Analytics

Friday, December 9, 2011

Miscellany: 12/09/11

Quote of the Day

You will never change your life until you change something you do daily. The secret of your success is found in your daily routine.
John C. Maxwell

One of My New Favorite Columnists: A Barton Hinkle

My blog has phased in more discussion over the past several months of my classical liberal, i.e., libertarian, points of view. There are some nuances, e.g., I personally have never smoked or used illicit drugs (I barely touched the pain pills I was prescribed after an outpatient procedure a couple of years back), but I do support certain decriminalization (vs. legalization) efforts. I have often featured media files (including one below) or references to articles  from reason.com or Cato.

A frequent contributor to reason.com is A. Barton Hinkle. I have provided a link above where you can find some of his contributions to the Richmond Times-Dispatch, and I was introduced to his frequent contributions at reason.com.

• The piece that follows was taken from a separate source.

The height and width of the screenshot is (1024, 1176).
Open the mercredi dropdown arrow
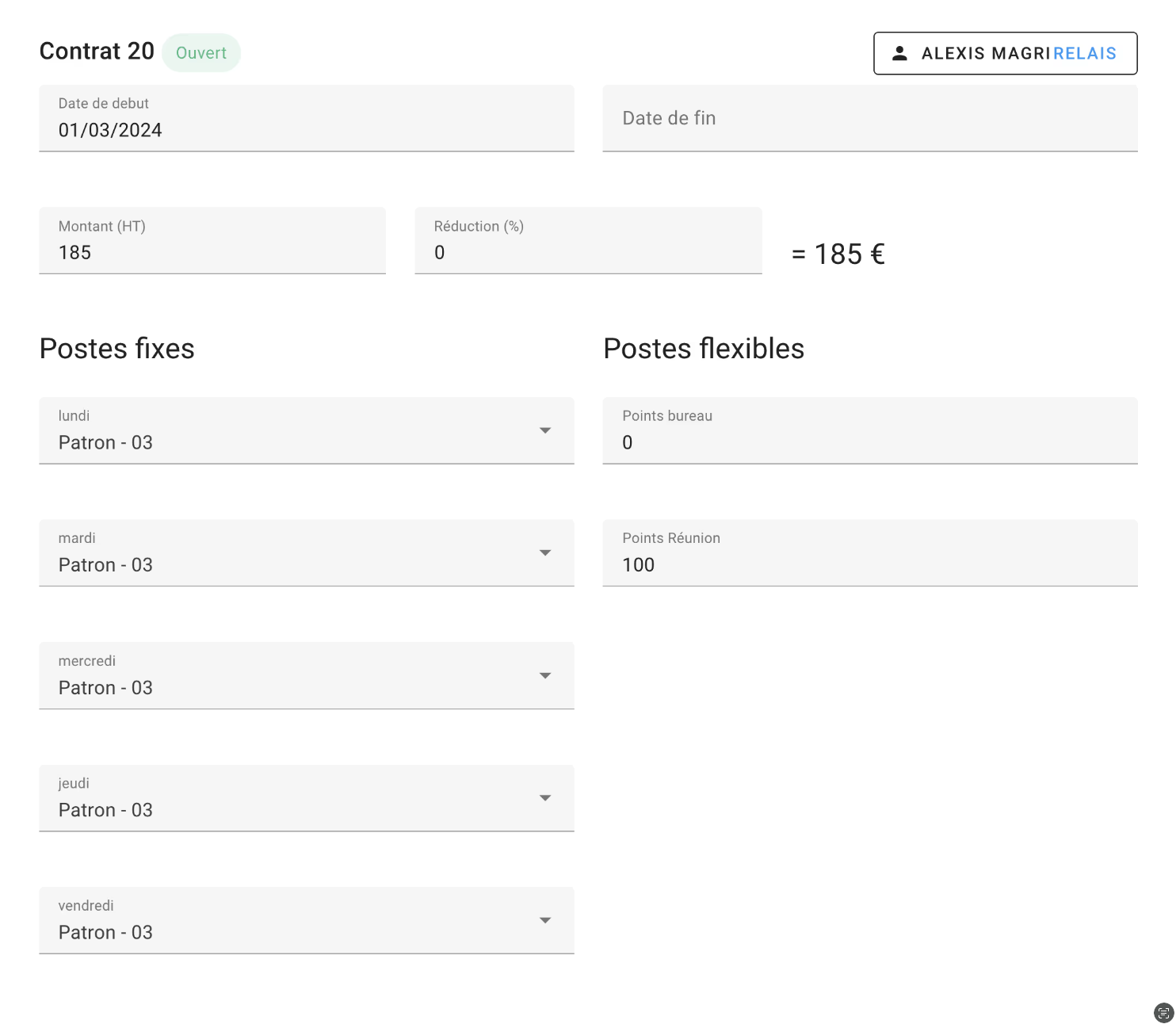(545, 675)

A week ago he wrote a tongue-in-cheek Michelle Obama Christmas letter, and here's a sample of its contents:
Needless to say, 2011 was a very big year for Barack, even though he did not win another Nobel Prize like he should have...Of course it was easier to find OBL than it was to get the Republicans in Congress to agree to a tax hike on the “millionaires and billionaires” who make more than $250,000 a year, as Barack likes to say. I swear, sometimes I think the Republicans do not actually want to help a Democratic president win a second term — which is really weird, when you remember how hard Democrats worked to help re-elect Bush.
I have to chuckle over that last point: Hinkle is making clear reference to how Democrats are trying to make an issue over how Senate Minority Leader Mitch McConnell (R-KY) was quoted in saying in how he wanted Obama to be a one-term President. GOP principled opposition to progressive Democratic legislation is thus attributed to petty politics, not basic core political principles.

Why States Should Refuse to Set Up Health Exchanges Under Obamacare

A lot of focus to date on Obamacare, at least in this blog, has focused on the mandate question: without a mandate, forcing healthier people to subsidize poorer health risks, there is a vicious circle where poor health risks end up paying the true higher costs of their care (plus overhead and any relevant modest profit markup). This creates a problem for Democrats because ill people often can't afford their own "true cost" health care bills (in fact, they may not be able to work).

But there's a different Achilles heel to ObamaCare which deals with how the federal government subsidizes the costs of high-risk health insured. Obamacare does describe a mechanism for subsidizing the costs under state-established health care exchanges. The law does provide for the establishment of a federal exchange if states don't establish an exchange. But allegedly there is no provision for subsidizing the premiums for those in the federal exchange. Without subsidies, we essentially would have the equivalent of the status quo, with insurance companies pursuing better health risks for a given level of affordable premiums.

Conservative/libertarian analysts say that the Obama Administration is aware of the problem and knows there is no way to fix it through a GOP-controlled House. So they are quietly drafting an unauthorized subsidy scheme and are dodging the issue with Congress. The analysts are suggesting that if states react in a passive-aggressive manner by simply refusing to establish relevant exchanges, this design flaw is enough to collapse Obamacare or force Obamacare to be renegotiated.

Towards a More Balanced Foreign Policy

I don't have to remind readers that this week saw another anniversary of the Pearl Harbor attack resulting in America entering WWII against Japan. (Our second front was a consequence of Axis Japanese allies Germany and Italy subsequently declaring war on us.)

In the video historian Craig Shirley describes how America transitioned from an isolationist/"America First" power which had rejected the League of Nations, to a global interventionist power. Even though reason.com sponsors the video, there is no heavy-handed message; many, if not most libertarians argue that an interventionist policy is unsustainable in costs, particularly given our existing deficits and national debt. I wouldn't regard myself as isolationist, but I'm worried about our military getting tied down in the Middle East or reacting in similar knee-jerk fashion to the War on Terror.



Remy's The Incandescent Light Bulb Song

Remy (remember his spoof of Occupy Wall Street with the melody of Dylan's "The Times They Are A-Changing"?) decided to shine a little light in federal Big Nanny light bulb regulation. Now, personally, I don't have an incandescent light bulb and haven't had one in years, but I'm fine with others having that choice. I also believe if you want to watch movies on VHS or listen to music on phonographs or cassettes, you should have that option, too.



Musical Interlude: Nostalgic/Instrumental Christmas

Harry Simeone Chorale, "Do You Hear What I Hear?"